* _Page text_

If you find it hard to know which apps are open, in System Preferences > Dock make sure 'Show indicators…' is enabled. To prevent napping apps reappearing after a restart, go to  > Log Out… and deselect 'Reopen windows when logging back in'.

Turning off visual effects such as transparency, can deliver incremental but important performance gains. In System Preferences > Accessibility, turn on Reduce transparency.
Even if text doesn't seem blurry, go to System Preferences > General and toggle 'Use LCD font smoothing' to check its appearance before and after.

MacBooks that start up slowly may not have been fully shut down the last time. This can happen if you closed the lid of your MacBook before the shutdown process finished, so don't be too hasty when powering down for the day. After following these tips, you should find OS X runs much faster than before.

I've lost track of my files

The old days of remembering where you stored every created file are long gone. For most of us this is a good thing, as we rarely remembered where everything was and wasted time searching for files.

Modern versions of OS X augment files in the Finder with a huge amount of metadata – additional information that describes a file's data. A photo will have a name and a file type, but also all kinds of other information: when it was taken, what camera was used, where it was photographed, the camera's aperture setting, dimensions, colour space, and so on.

All this information can be used to find files, no matter where they are located, using Spotlight. So if you want to get better at finding files, you should learn to spot the metadata attached to each file. Select a file and choose File > Get Info. Look under the More Info section of the Info window to see what metadata is attached to that file. This is the sort of thing you can search for in Spotlight. If you want to view all the metadata for a file, open a Terminal window and type mdls followed by a space, then drag a file onto the window to add its path to the command and press [Return].

OS X emphasises Spotlight's ease of use in searching, assuming you would prefer to type what you're looking for into a search field, rather than locate it in a familiar folder. So if you can't find a specific file, press [Command]+[Spacebar] to call up the Spotlight search bar and type the file or folder name or a word it contains. Select a file in the results and hold down the [Command] key to view the path to where it's stored. Click a result with [Command] held to open a Finder window at its location.

If you're going to rely on Spotlight to find files, it's a good idea to start naming files intelligently so you can identify them in Spotlight. Try to include a description, project, version and even a date in the file's name.

Getting back Finder locations

Sometimes you still end up digging around for files in Finder, though. Recent versions of OS X have changed a few things: new windows show the All My Files view by default, and a few of the pre-created folders in your home folder are no longer listed in the sidebar. However, both of these things are customisable to help you reach what you need more quickly.

You can drag any folder into the Favorites group in the sidebar to make it reachable in an instant. Folders can be added to the Dock by dragging them into the area to the right of the dividing line, and the appearance of these shortcuts, called Stacks, can be customised by [Ctrl]-clicking them.

* _Extracted material_
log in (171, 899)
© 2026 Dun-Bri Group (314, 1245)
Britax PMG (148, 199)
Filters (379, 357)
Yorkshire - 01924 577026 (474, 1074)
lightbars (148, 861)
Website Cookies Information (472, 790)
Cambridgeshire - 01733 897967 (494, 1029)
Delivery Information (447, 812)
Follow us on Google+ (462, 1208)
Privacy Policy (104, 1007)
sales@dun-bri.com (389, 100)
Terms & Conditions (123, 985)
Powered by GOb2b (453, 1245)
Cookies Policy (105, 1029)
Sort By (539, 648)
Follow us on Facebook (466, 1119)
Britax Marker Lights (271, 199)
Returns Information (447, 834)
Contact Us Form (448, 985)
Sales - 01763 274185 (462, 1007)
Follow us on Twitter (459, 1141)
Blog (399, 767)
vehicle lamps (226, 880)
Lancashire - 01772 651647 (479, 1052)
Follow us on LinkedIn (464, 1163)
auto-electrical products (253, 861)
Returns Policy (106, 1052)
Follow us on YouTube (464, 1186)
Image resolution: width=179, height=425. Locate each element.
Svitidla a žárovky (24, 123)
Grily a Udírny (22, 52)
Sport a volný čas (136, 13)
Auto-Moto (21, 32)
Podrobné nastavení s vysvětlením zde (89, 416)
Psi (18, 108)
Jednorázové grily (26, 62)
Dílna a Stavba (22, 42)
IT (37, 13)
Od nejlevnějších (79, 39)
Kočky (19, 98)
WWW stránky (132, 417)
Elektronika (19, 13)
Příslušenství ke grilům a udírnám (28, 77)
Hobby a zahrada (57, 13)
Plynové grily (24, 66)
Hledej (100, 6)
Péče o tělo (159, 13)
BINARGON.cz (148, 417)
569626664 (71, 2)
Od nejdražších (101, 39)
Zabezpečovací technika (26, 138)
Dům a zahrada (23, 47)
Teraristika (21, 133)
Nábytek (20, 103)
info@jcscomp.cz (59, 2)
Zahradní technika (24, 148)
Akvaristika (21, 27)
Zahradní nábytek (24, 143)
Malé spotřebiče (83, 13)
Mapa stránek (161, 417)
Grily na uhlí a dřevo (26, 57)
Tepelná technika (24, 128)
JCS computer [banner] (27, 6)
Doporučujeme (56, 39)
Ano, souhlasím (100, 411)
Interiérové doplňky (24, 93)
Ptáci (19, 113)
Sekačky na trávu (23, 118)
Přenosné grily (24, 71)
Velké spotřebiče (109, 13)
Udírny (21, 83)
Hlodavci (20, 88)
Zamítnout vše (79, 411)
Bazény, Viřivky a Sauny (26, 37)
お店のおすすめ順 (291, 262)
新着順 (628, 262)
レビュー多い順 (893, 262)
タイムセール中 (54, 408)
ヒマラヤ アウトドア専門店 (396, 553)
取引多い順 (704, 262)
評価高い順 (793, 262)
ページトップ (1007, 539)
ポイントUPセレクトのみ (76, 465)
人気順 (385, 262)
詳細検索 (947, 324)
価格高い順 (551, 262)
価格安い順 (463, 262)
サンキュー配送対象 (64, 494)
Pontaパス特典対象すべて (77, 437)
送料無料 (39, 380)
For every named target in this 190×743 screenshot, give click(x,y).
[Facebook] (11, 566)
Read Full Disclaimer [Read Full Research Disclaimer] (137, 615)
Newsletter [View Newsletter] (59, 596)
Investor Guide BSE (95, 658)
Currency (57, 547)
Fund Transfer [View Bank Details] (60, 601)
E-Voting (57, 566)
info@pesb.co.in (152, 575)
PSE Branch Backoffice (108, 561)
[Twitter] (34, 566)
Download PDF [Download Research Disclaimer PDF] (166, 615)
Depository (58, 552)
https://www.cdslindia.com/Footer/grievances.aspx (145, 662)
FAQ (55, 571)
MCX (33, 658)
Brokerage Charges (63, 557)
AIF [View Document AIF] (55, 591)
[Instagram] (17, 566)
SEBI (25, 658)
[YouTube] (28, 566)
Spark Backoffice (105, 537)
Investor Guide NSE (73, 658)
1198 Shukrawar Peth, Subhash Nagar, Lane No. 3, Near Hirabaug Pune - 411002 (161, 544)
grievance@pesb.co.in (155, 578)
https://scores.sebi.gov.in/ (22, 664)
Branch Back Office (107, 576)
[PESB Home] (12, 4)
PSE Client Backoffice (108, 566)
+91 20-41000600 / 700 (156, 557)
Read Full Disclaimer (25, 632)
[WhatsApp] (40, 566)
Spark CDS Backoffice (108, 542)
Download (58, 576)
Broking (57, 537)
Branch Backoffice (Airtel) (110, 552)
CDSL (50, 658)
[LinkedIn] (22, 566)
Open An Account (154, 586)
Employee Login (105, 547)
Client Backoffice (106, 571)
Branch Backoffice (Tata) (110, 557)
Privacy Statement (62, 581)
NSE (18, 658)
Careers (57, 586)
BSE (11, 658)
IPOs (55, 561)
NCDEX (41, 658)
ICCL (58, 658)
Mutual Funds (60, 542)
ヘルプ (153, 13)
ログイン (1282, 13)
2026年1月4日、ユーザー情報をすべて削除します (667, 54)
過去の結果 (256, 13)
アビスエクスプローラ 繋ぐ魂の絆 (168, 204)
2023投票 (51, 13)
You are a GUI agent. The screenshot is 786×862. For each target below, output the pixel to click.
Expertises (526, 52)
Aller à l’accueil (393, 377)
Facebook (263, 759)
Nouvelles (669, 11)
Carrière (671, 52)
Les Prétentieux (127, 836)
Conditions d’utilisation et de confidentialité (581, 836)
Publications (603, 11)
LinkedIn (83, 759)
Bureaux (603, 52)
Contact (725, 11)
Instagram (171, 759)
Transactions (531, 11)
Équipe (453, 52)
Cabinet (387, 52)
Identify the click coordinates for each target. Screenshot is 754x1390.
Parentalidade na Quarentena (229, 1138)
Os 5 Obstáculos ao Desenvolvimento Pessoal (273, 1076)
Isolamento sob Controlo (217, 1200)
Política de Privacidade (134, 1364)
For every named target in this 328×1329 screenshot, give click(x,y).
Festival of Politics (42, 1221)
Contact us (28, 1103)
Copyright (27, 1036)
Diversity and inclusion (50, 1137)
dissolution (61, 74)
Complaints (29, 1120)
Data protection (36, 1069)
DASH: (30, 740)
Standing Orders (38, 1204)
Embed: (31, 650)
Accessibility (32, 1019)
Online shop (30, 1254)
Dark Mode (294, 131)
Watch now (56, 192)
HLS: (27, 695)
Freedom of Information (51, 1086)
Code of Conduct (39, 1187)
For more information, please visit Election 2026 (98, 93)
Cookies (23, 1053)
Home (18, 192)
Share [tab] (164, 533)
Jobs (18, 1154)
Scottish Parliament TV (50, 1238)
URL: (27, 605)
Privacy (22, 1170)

* _Tasks_
[A] Summarize the Mac tips text in two sentences.
[B] Echo everything in the Mac tips text from "The old days" down to "searching for files.".
[C] According to the Mac tips text, which keys call up the Spotlight search bar?

* _Responses per task_
[A] The Mac tips text recommends OS X adjustments such as turning on Reduce transparency for performance gains and letting a MacBook finish shutting down before closing its lid. It also explains how to find files with Spotlight by learning their metadata and naming them descriptively, and how to reach folders faster by adding them to the Finder sidebar's Favorites or to the Dock.

[B]
The old days of remembering where you stored every created file are long gone. For most of us this is a good thing, as we rarely remembered where everything was and wasted time searching for files.

[C] [Command]+[Spacebar]